> [Exercise brief]:
Output every line of the listing below without any change.

[Dataset excerpts]
============================================================

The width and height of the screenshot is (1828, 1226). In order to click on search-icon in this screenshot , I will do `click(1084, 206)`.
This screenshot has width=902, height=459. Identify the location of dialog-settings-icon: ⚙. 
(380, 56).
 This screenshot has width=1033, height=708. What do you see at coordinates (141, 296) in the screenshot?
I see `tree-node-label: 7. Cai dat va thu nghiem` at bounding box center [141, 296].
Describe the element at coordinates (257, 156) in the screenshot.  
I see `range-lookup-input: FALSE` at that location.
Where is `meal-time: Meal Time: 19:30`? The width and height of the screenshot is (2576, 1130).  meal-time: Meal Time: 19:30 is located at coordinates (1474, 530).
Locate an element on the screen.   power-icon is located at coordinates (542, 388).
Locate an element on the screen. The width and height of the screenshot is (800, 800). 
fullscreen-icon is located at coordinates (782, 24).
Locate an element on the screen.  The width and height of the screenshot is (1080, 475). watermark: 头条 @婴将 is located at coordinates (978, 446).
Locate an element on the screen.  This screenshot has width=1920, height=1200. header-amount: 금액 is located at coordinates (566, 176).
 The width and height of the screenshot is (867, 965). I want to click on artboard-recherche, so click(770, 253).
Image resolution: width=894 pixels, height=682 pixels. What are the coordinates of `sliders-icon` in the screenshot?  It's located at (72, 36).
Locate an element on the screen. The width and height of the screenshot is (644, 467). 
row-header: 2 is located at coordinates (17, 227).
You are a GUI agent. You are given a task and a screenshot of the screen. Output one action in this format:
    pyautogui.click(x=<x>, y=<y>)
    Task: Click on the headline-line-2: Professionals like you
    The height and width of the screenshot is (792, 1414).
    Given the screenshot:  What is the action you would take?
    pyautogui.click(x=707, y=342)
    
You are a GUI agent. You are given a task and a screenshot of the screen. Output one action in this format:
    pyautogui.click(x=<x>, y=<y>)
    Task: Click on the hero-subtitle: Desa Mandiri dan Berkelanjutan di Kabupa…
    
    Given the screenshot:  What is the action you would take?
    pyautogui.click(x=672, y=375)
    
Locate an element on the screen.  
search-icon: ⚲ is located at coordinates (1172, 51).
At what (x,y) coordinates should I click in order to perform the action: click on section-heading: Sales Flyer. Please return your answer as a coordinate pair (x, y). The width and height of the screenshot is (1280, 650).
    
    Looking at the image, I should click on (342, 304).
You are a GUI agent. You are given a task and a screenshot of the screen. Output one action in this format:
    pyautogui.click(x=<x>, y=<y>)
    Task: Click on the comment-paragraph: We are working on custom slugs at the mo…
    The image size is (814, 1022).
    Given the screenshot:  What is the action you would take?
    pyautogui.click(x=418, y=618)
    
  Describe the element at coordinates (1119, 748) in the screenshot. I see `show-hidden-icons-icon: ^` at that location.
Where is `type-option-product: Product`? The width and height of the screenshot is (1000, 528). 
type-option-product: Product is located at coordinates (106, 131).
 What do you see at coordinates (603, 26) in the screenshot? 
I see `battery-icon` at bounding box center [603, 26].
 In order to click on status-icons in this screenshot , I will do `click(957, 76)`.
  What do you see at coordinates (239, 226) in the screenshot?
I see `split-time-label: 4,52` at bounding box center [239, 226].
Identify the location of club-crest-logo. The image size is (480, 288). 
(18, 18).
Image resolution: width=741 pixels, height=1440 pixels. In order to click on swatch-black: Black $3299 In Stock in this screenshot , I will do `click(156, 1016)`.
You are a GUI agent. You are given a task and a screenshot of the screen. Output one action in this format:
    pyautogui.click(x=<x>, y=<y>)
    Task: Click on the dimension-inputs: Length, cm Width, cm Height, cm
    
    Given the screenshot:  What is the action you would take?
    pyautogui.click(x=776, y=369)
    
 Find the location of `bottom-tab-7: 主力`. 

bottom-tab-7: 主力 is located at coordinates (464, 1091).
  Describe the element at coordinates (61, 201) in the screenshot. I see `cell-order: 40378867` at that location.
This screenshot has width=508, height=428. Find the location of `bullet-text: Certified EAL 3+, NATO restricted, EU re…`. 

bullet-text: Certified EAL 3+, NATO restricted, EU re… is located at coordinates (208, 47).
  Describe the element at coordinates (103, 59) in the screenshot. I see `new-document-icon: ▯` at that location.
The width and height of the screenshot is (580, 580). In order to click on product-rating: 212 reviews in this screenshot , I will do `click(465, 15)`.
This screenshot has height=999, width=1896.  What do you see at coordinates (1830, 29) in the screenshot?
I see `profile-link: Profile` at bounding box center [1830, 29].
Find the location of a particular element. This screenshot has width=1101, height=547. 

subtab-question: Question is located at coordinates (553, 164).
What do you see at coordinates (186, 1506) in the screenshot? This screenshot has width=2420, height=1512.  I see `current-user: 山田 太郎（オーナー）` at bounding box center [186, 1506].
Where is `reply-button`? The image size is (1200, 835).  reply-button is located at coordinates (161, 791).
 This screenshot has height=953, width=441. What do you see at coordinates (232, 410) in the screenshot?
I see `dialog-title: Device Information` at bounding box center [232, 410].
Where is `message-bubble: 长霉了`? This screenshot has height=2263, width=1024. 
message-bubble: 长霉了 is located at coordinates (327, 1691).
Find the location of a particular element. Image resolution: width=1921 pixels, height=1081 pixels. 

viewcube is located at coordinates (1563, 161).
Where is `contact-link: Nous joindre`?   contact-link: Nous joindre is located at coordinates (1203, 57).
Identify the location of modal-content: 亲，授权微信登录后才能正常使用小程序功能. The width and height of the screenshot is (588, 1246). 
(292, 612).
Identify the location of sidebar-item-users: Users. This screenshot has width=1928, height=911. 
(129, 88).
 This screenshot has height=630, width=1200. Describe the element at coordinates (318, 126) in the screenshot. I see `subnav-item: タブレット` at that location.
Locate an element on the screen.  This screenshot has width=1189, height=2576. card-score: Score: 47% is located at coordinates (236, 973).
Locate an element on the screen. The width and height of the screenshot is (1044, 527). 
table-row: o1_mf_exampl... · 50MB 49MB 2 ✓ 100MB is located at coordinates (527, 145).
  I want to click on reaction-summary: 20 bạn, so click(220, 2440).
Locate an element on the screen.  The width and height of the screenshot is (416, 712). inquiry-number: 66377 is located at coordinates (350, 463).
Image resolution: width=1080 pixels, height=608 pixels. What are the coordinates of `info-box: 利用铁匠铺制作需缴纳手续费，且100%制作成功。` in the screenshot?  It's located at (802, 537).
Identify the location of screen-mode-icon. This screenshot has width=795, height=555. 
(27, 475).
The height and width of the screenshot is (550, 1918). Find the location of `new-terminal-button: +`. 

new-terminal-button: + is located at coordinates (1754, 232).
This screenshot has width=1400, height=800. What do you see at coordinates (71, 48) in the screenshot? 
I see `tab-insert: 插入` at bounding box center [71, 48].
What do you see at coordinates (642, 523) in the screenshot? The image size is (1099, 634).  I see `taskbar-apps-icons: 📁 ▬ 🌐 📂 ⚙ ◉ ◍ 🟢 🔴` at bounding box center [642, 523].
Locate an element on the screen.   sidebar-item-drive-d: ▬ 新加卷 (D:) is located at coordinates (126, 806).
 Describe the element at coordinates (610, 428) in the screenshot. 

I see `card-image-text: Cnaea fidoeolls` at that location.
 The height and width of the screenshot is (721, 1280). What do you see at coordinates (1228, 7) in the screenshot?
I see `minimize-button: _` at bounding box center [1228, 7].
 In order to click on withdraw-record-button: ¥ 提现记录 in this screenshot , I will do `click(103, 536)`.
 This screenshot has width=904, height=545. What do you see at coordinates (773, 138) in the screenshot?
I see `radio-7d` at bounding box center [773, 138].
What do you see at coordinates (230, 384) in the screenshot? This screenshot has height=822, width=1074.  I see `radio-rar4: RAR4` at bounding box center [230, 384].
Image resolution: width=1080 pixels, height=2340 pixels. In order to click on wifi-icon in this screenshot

============================================================

> [Response to this exercise]:
The width and height of the screenshot is (1828, 1226). In order to click on search-icon in this screenshot , I will do `click(1084, 206)`.
This screenshot has width=902, height=459. Identify the location of dialog-settings-icon: ⚙. 
(380, 56).
 This screenshot has width=1033, height=708. What do you see at coordinates (141, 296) in the screenshot?
I see `tree-node-label: 7. Cai dat va thu nghiem` at bounding box center [141, 296].
Describe the element at coordinates (257, 156) in the screenshot.  
I see `range-lookup-input: FALSE` at that location.
Where is `meal-time: Meal Time: 19:30`? The width and height of the screenshot is (2576, 1130).  meal-time: Meal Time: 19:30 is located at coordinates (1474, 530).
Locate an element on the screen.   power-icon is located at coordinates (542, 388).
Locate an element on the screen. The width and height of the screenshot is (800, 800). 
fullscreen-icon is located at coordinates (782, 24).
Locate an element on the screen.  The width and height of the screenshot is (1080, 475). watermark: 头条 @婴将 is located at coordinates (978, 446).
Locate an element on the screen.  This screenshot has width=1920, height=1200. header-amount: 금액 is located at coordinates (566, 176).
 The width and height of the screenshot is (867, 965). I want to click on artboard-recherche, so click(770, 253).
Image resolution: width=894 pixels, height=682 pixels. What are the coordinates of `sliders-icon` in the screenshot?  It's located at (72, 36).
Locate an element on the screen. The width and height of the screenshot is (644, 467). 
row-header: 2 is located at coordinates (17, 227).
You are a GUI agent. You are given a task and a screenshot of the screen. Output one action in this format:
    pyautogui.click(x=<x>, y=<y>)
    Task: Click on the headline-line-2: Professionals like you
    The height and width of the screenshot is (792, 1414).
    Given the screenshot:  What is the action you would take?
    pyautogui.click(x=707, y=342)
    
You are a GUI agent. You are given a task and a screenshot of the screen. Output one action in this format:
    pyautogui.click(x=<x>, y=<y>)
    Task: Click on the hero-subtitle: Desa Mandiri dan Berkelanjutan di Kabupa…
    
    Given the screenshot:  What is the action you would take?
    pyautogui.click(x=672, y=375)
    
Locate an element on the screen.  
search-icon: ⚲ is located at coordinates (1172, 51).
At what (x,y) coordinates should I click in order to perform the action: click on section-heading: Sales Flyer. Please return your answer as a coordinate pair (x, y). The width and height of the screenshot is (1280, 650).
    
    Looking at the image, I should click on (342, 304).
You are a GUI agent. You are given a task and a screenshot of the screen. Output one action in this format:
    pyautogui.click(x=<x>, y=<y>)
    Task: Click on the comment-paragraph: We are working on custom slugs at the mo…
    The image size is (814, 1022).
    Given the screenshot:  What is the action you would take?
    pyautogui.click(x=418, y=618)
    
  Describe the element at coordinates (1119, 748) in the screenshot. I see `show-hidden-icons-icon: ^` at that location.
Where is `type-option-product: Product`? The width and height of the screenshot is (1000, 528). 
type-option-product: Product is located at coordinates (106, 131).
 What do you see at coordinates (603, 26) in the screenshot? 
I see `battery-icon` at bounding box center [603, 26].
 In order to click on status-icons in this screenshot , I will do `click(957, 76)`.
  What do you see at coordinates (239, 226) in the screenshot?
I see `split-time-label: 4,52` at bounding box center [239, 226].
Identify the location of club-crest-logo. The image size is (480, 288). 
(18, 18).
Image resolution: width=741 pixels, height=1440 pixels. In order to click on swatch-black: Black $3299 In Stock in this screenshot , I will do `click(156, 1016)`.
You are a GUI agent. You are given a task and a screenshot of the screen. Output one action in this format:
    pyautogui.click(x=<x>, y=<y>)
    Task: Click on the dimension-inputs: Length, cm Width, cm Height, cm
    
    Given the screenshot:  What is the action you would take?
    pyautogui.click(x=776, y=369)
    
 Find the location of `bottom-tab-7: 主力`. 

bottom-tab-7: 主力 is located at coordinates (464, 1091).
  Describe the element at coordinates (61, 201) in the screenshot. I see `cell-order: 40378867` at that location.
This screenshot has width=508, height=428. Find the location of `bullet-text: Certified EAL 3+, NATO restricted, EU re…`. 

bullet-text: Certified EAL 3+, NATO restricted, EU re… is located at coordinates (208, 47).
  Describe the element at coordinates (103, 59) in the screenshot. I see `new-document-icon: ▯` at that location.
The width and height of the screenshot is (580, 580). In order to click on product-rating: 212 reviews in this screenshot , I will do `click(465, 15)`.
This screenshot has height=999, width=1896.  What do you see at coordinates (1830, 29) in the screenshot?
I see `profile-link: Profile` at bounding box center [1830, 29].
Find the location of a particular element. This screenshot has width=1101, height=547. 

subtab-question: Question is located at coordinates (553, 164).
What do you see at coordinates (186, 1506) in the screenshot? This screenshot has width=2420, height=1512.  I see `current-user: 山田 太郎（オーナー）` at bounding box center [186, 1506].
Where is `reply-button`? The image size is (1200, 835).  reply-button is located at coordinates (161, 791).
 This screenshot has height=953, width=441. What do you see at coordinates (232, 410) in the screenshot?
I see `dialog-title: Device Information` at bounding box center [232, 410].
Where is `message-bubble: 长霉了`? This screenshot has height=2263, width=1024. 
message-bubble: 长霉了 is located at coordinates (327, 1691).
Find the location of a particular element. Image resolution: width=1921 pixels, height=1081 pixels. 

viewcube is located at coordinates (1563, 161).
Where is `contact-link: Nous joindre`?   contact-link: Nous joindre is located at coordinates (1203, 57).
Identify the location of modal-content: 亲，授权微信登录后才能正常使用小程序功能. The width and height of the screenshot is (588, 1246). 
(292, 612).
Identify the location of sidebar-item-users: Users. This screenshot has width=1928, height=911. 
(129, 88).
 This screenshot has height=630, width=1200. Describe the element at coordinates (318, 126) in the screenshot. I see `subnav-item: タブレット` at that location.
Locate an element on the screen.  This screenshot has width=1189, height=2576. card-score: Score: 47% is located at coordinates (236, 973).
Locate an element on the screen. The width and height of the screenshot is (1044, 527). 
table-row: o1_mf_exampl... · 50MB 49MB 2 ✓ 100MB is located at coordinates (527, 145).
  I want to click on reaction-summary: 20 bạn, so click(220, 2440).
Locate an element on the screen.  The width and height of the screenshot is (416, 712). inquiry-number: 66377 is located at coordinates (350, 463).
Image resolution: width=1080 pixels, height=608 pixels. What are the coordinates of `info-box: 利用铁匠铺制作需缴纳手续费，且100%制作成功。` in the screenshot?  It's located at (802, 537).
Identify the location of screen-mode-icon. This screenshot has width=795, height=555. 
(27, 475).
The height and width of the screenshot is (550, 1918). Find the location of `new-terminal-button: +`. 

new-terminal-button: + is located at coordinates (1754, 232).
This screenshot has width=1400, height=800. What do you see at coordinates (71, 48) in the screenshot? 
I see `tab-insert: 插入` at bounding box center [71, 48].
What do you see at coordinates (642, 523) in the screenshot? The image size is (1099, 634).  I see `taskbar-apps-icons: 📁 ▬ 🌐 📂 ⚙ ◉ ◍ 🟢 🔴` at bounding box center [642, 523].
Locate an element on the screen.   sidebar-item-drive-d: ▬ 新加卷 (D:) is located at coordinates (126, 806).
 Describe the element at coordinates (610, 428) in the screenshot. 

I see `card-image-text: Cnaea fidoeolls` at that location.
 The height and width of the screenshot is (721, 1280). What do you see at coordinates (1228, 7) in the screenshot?
I see `minimize-button: _` at bounding box center [1228, 7].
 In order to click on withdraw-record-button: ¥ 提现记录 in this screenshot , I will do `click(103, 536)`.
 This screenshot has width=904, height=545. What do you see at coordinates (773, 138) in the screenshot?
I see `radio-7d` at bounding box center [773, 138].
What do you see at coordinates (230, 384) in the screenshot? This screenshot has height=822, width=1074.  I see `radio-rar4: RAR4` at bounding box center [230, 384].
Image resolution: width=1080 pixels, height=2340 pixels. In order to click on wifi-icon in this screenshot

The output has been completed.